La répression porte ses fruits
Pendant ce temps, l’hécatombe se poursuit. Le bilan de 1998 n’est pas bon, décembre 1999 est particulièrement terrible. Les quatre premiers mois de l’année 2000 ne sont guère brillants. En mai, la courbe semble s’inverser positivement. Il y a un léger mieux dans les statistiques. De bons résultats qui se confirment jusqu’à la fin de l’année et se traduisent aujourd’hui en un seul chiffre : 7 582 morts pour l’année 2000. Soit une amélioration de 5,6 % (lire les statistiques dans le détail).
Le 24 janvier dernier, lors de la présentation à la presse de ces scores inespérés, Jean-Claude Gayssot et Isabelle Massin, déléguée interministérielle à la Sécurité routière, étaient satisfaits, mais pas fiers. Tout au plus, un peu soulagés d’avoir peut-être eu raison. Non pas pour eux-mêmes, mais pour les quelque 450 vies qu’ils annonçaient sauvées. Aucune remarque acerbe, non plus, à l’égard des le_magistes qui avaient tellement peu cru en leur méthode. Du reste, ces résultats sont-ils la preuve que cette politique est bonne ?
Un équilibre fragile
Il est toujours difficile de mesurer l’impact d’une action de Sécurité routière. Alors à quelle mesure attribuer ces résultats ? À cette question posée par Caradisiac au ministre, ce dernier a répondu spontanément : "la peur du gendarme". On pouvait s’en douter. Jean-Claude Gayssot venait d’annoncer, en effet, le renforcement des moyens de contrôle des forces de l’ordre, avec l’achat de plus 500 radars-jumelles au cours de l’année 2001.
Bien sûr, il a évolué, notre Gayssot national. Fini l’époque des bavures verbales. Aujourd’hui, il prend soin d’ajouter : "Piéger les automobilistes, ce n’est pas cela qui les rend forcément plus prudents, mais montrer des gendarmes sur le bord des routes, cela doit avoir des conséquences sur le comportement des conducteurs." Les préoccupations pédagogiques ne font plus défaut dans son discours. Il rappelle les actions menées en collaboration avec le ministère de la Culture, auprès des écoles primaires notamment. De son côté, Isabelle Massin met l’accent sur les campagnes percutantes de communication et les actions réalisées par les pouvoirs publics au niveau départemental.

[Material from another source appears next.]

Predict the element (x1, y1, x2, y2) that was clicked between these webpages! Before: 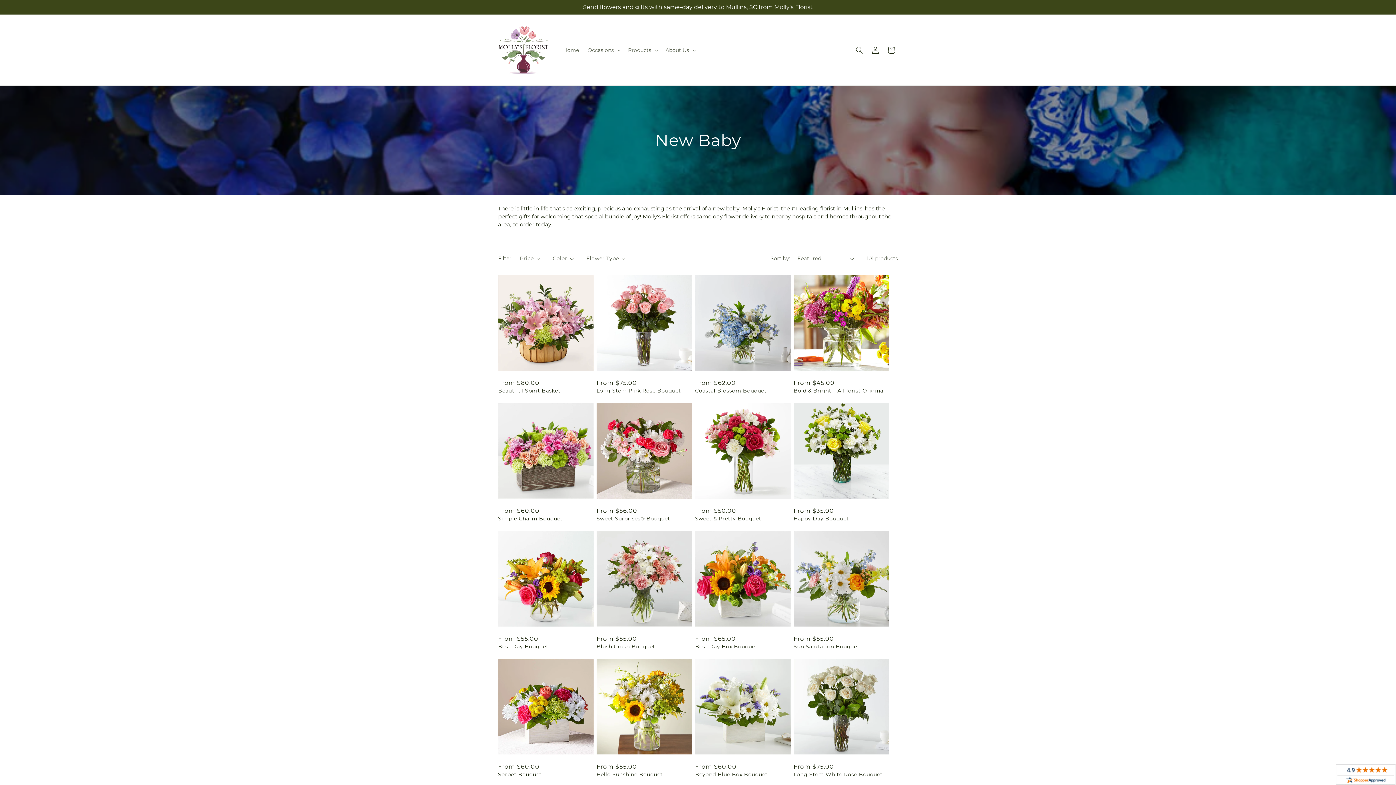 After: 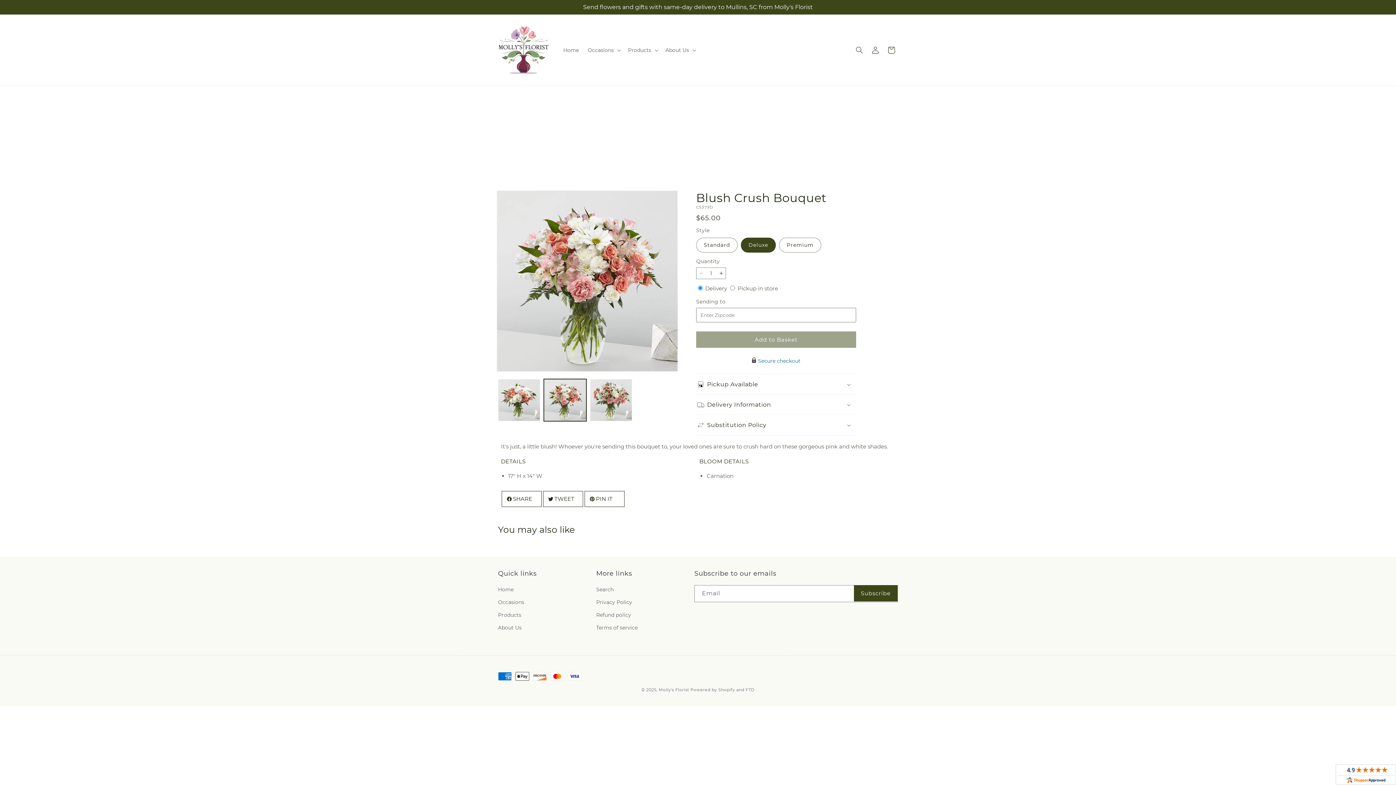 Action: bbox: (596, 643, 692, 650) label: Blush Crush Bouquet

Alors, faut-il vraiment faire peur aux automobilistes pour que ceux-ci deviennent enfin raisonnables? Les prochaines années nous le diront. En attendant, et en ce qui concerne l’année 2000, on doit bien croire en l’efficacité de cette politique surtout répressive et tellement honnie par tous. Il nous faut bien croire que la répression est l’un des facteurs importants de la diminution de l’insécurité routière. Quant à Gayssot, loin de pavoiser, il s’interroge encore : «Attention, l’équilibre est fragile ! Il faut demeurer prudent et poursuivre notre action.»